I started from words and references that came naturally to me, that were part of my personal archive, and then went on to expand on words related to current themes and styles or that linked to iconic images of our contemporaneity. The challenge is always to identify, in what appears or is presented as new, the roots in the past, the ancestors we might say, and also to check whether the meaning of an object, color, or any element linked to clothing has changed in meaning over time and space. Almost always, every case, every text must be analyzed in its context; this remains a fundamental truth that one cannot or should not disregard, a method of working and living.
For some time, you have been presenting your work in Italy and abroad. How do the different cultures you encounter perceive fashion?
Abroad, or among the many foreign students, mostly American, that I meet every day for my university courses, there is a lot of interest in Italian culture and the study of it, while abroad, there is often less attention to aesthetics and dress. When you say that Italians abroad recognize themselves by the way they are dressed, you are emphasizing this care, which is part of our history, of our past, but which always becomes current and projects us into the future.
As a scholar of d'Annunzio, I cannot overlook the moments when he is mentioned in the text. So I ask you, what do you think his influence was on the style of the time and whether his importance is still relevant from this point of view?
D'Annunzio was a great aesthete, lover of beauty, collector, and perhaps among the last true dandies in history. A figure of reference for those who love details and construct complex images and imagery made up of multiple references and non-obvious juxtapositions. A love for the in-depth, for the non-obvious, for that which is not always immediately easy but which requires time and care to be discovered: these are all aspects that the study of this man of letters can foster.
May I ask you if you are working on future projects?
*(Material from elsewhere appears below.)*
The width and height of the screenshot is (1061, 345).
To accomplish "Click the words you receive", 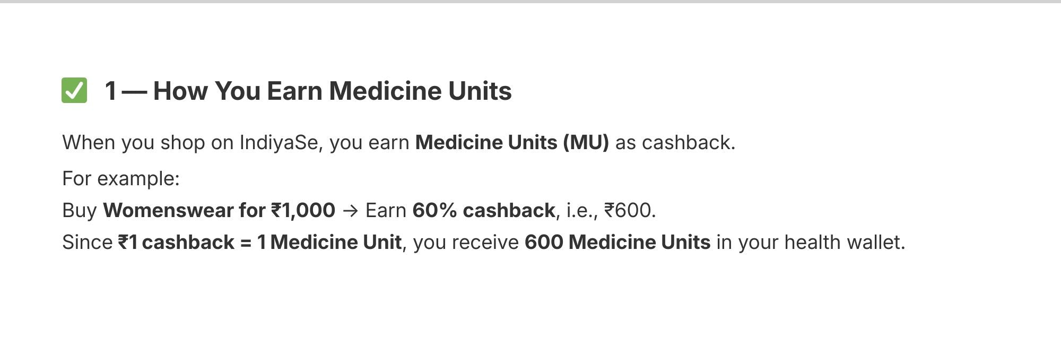I will 465,242.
For the academy, as well as for my clients' communication consultancy, I try to open up and implement the connections and suggestions that are part of my imagination. There is a new book in the pipeline, but we are keeping it confidential at the moment.
Capri pants: minimal and refined, this is how the style of the Capri pants wearer is defined, usually paired with understated t-shirts of the marinieĚre type with classic Parisian-style blue and white horizontal stripes and low ballerina-type shoes.
The pants are tight around the leg, suitable for petite physiques and slender legs. Capri pants triumphed starting in the 1950s and 1960s, first in the home as the garment of American housewives. In those days on the screen, women are still depicted in heels and sugary floral dresses, like those worn in Wayne Thiebaud’s Eating Figures—an American painter famous for his cakes, ice creams, and lipsticks to whom the Beyeler Foundation in Basel recently dedicated an exhibition a few years after his death in 2021 at age 101—and then also on the big screen and in fashion magazines. Prussian Sonja de Lennart invented Capri pants in 1948, but made them iconic for the small screen. Mary Tyler Moore, who plays Laura, the protagonist’s wife, for “The Dick Van Dyke Show.”
For the big screen, it was Audrey Hepburn’s Roman Holiday (1953) that made the Capri style signed by the Fontana sisters triumph, while the following year, Hubert de Givenchy replicated it with Billy Wilder’s Sabrina. From being a garment for housewives and naive young women like Sandra Dee in Scandal in the Sun (1959), these versatile pants also became an existentialist uniform associated with strictly black turtleneck sweaters, as taught by Juliette Gréco. Capri pants never go out of fashion, but they can be said to become a transversal must-have over time, with a double soul of good girl and bad girl, like Mia Wallace, played by Uma Thurman, unleashed on the dance floor with John Travolta for Quentin Tarantino’s Pulp Fiction (1994). Endless legs, a white shirt, and Capri pants.